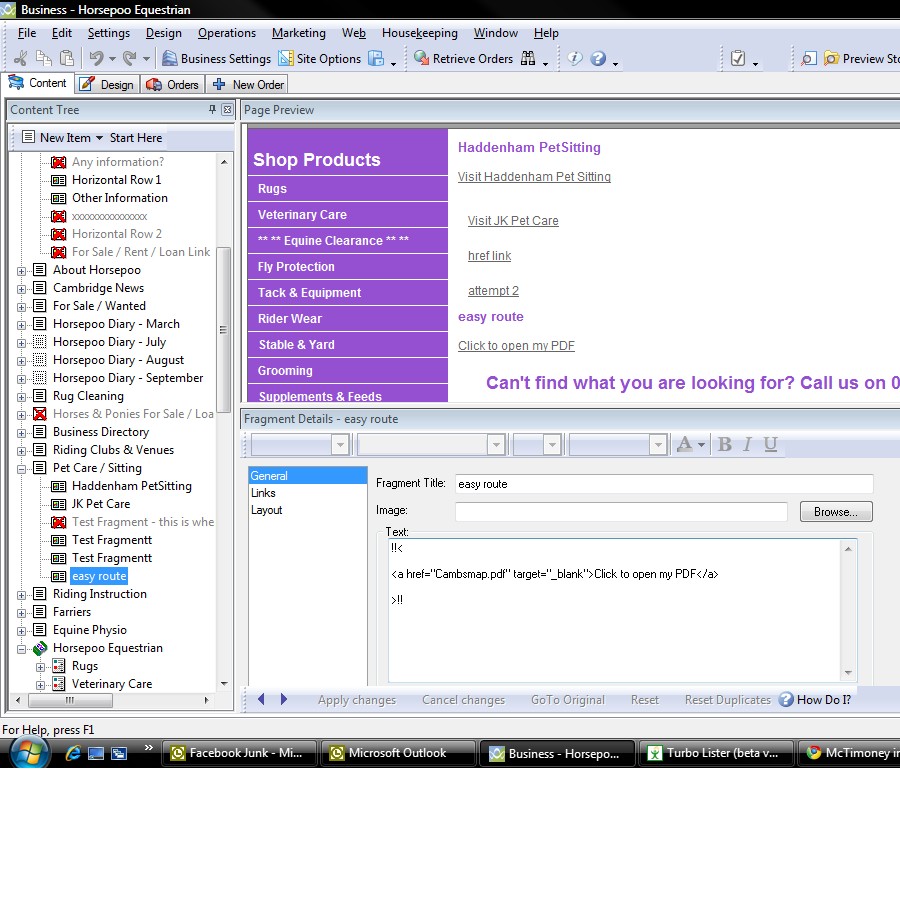Click the How Do I? help icon
The image size is (900, 900).
pos(786,700)

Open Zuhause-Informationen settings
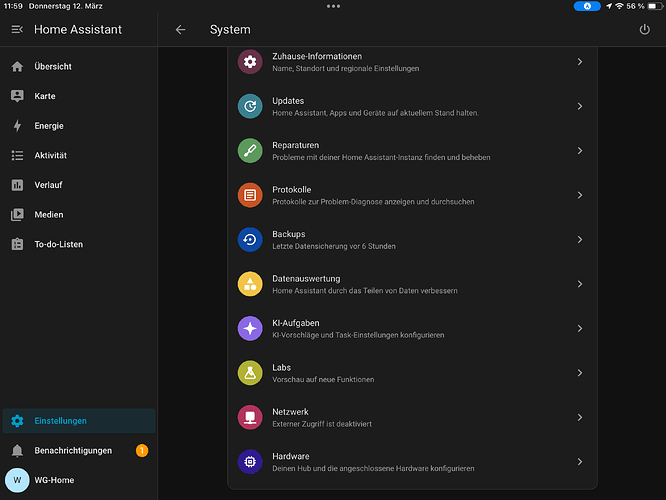[x=412, y=62]
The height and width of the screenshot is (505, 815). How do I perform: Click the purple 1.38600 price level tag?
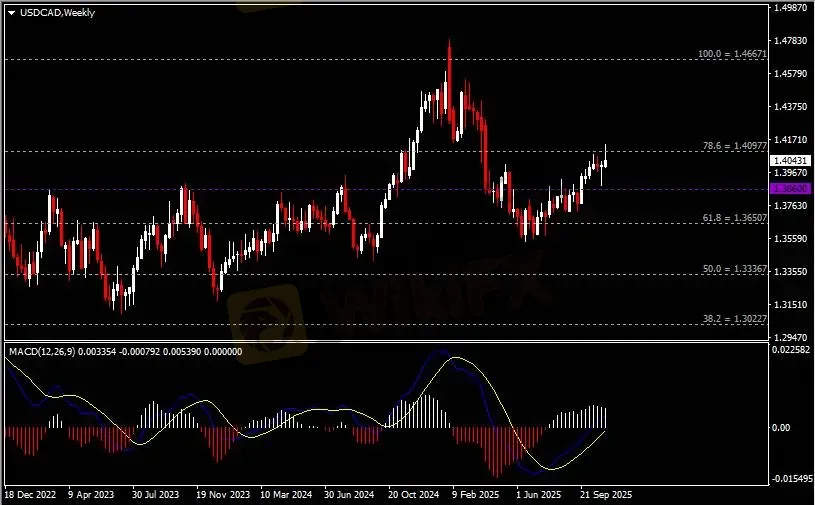[790, 188]
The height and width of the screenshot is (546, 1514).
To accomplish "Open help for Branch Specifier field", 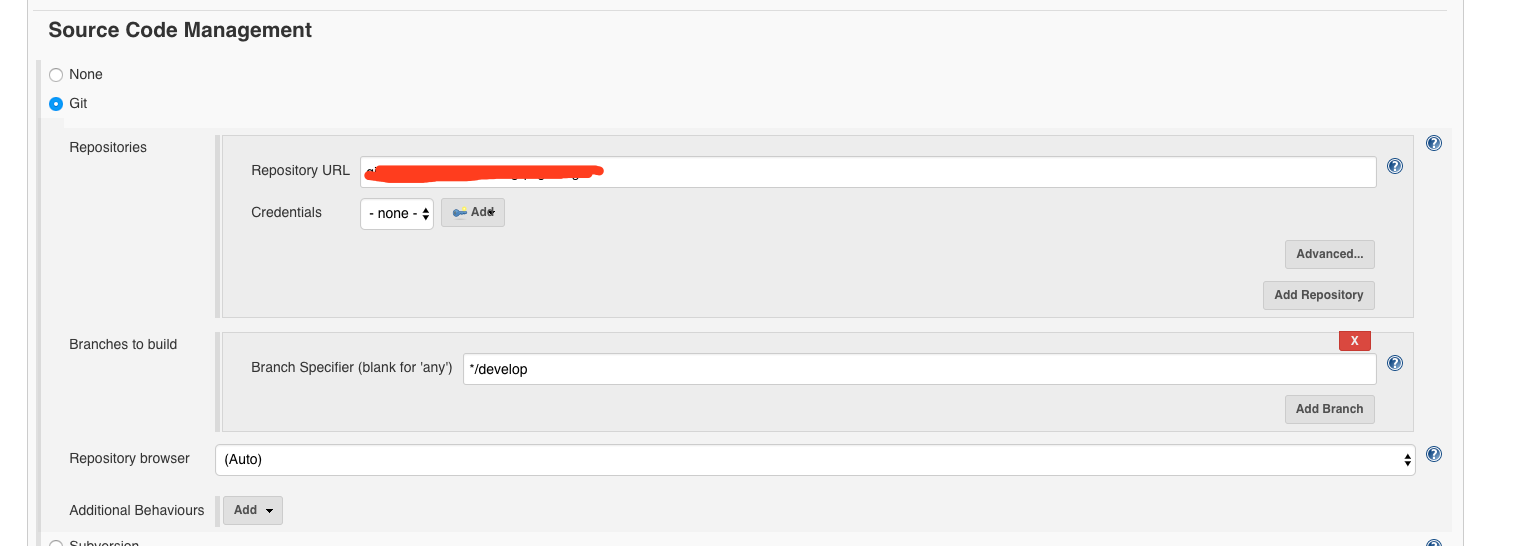I will pos(1395,363).
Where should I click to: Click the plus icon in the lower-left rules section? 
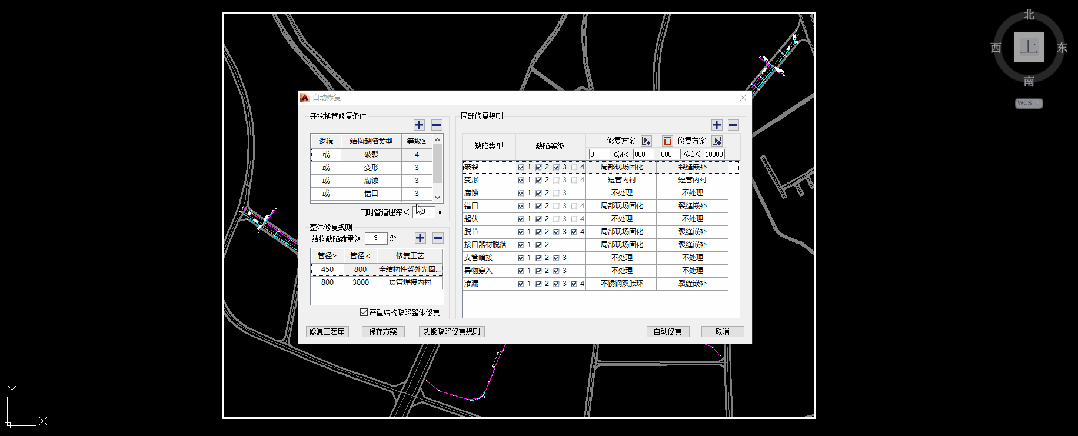click(420, 238)
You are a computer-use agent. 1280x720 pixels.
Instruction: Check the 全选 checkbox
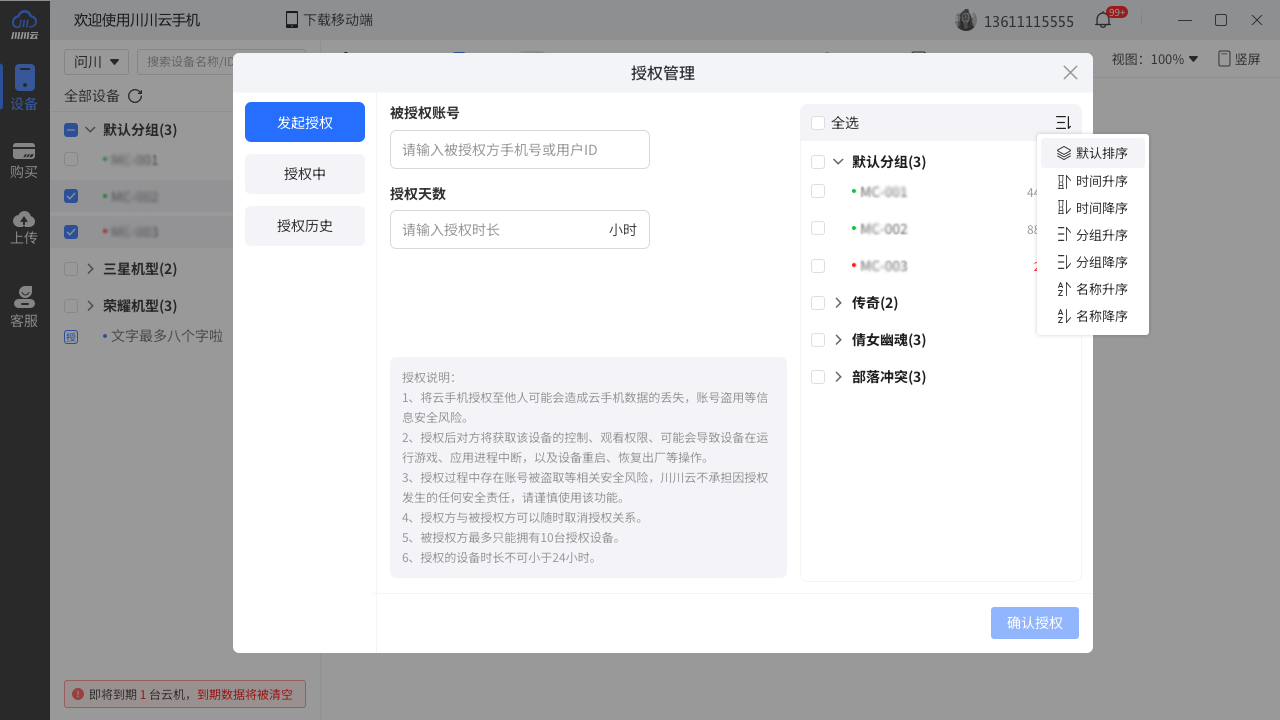(x=818, y=123)
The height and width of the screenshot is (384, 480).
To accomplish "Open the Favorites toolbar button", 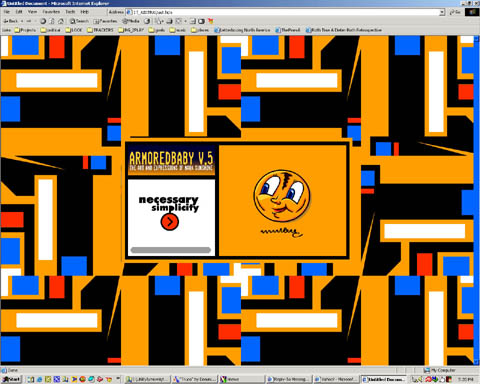I will 105,21.
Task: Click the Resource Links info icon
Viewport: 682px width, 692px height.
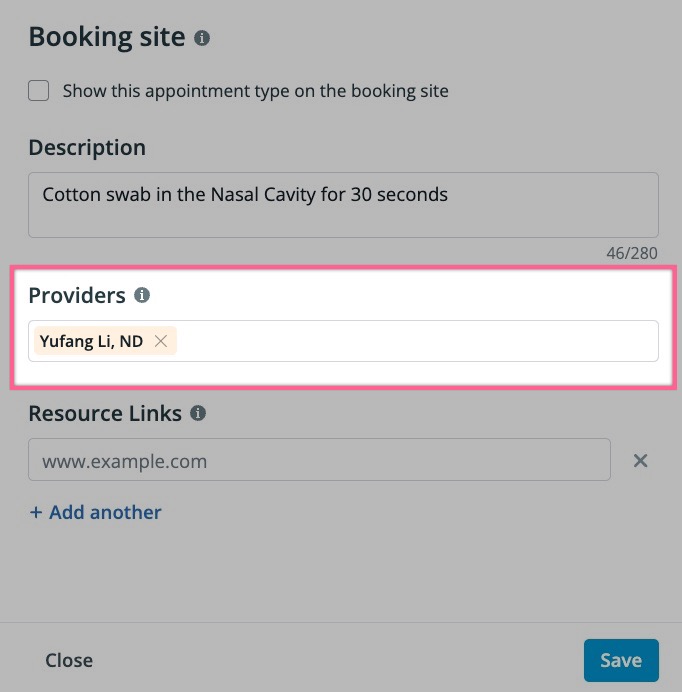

■ ■ ■ ■

- What this task involves -
Everything from the line containing "Task: Click the Resource Links info icon" to the last line of the listing above is to be written out exactly, except the pictures, and nothing else.

- Response to this task -
Task: Click the Resource Links info icon
Viewport: 682px width, 692px height.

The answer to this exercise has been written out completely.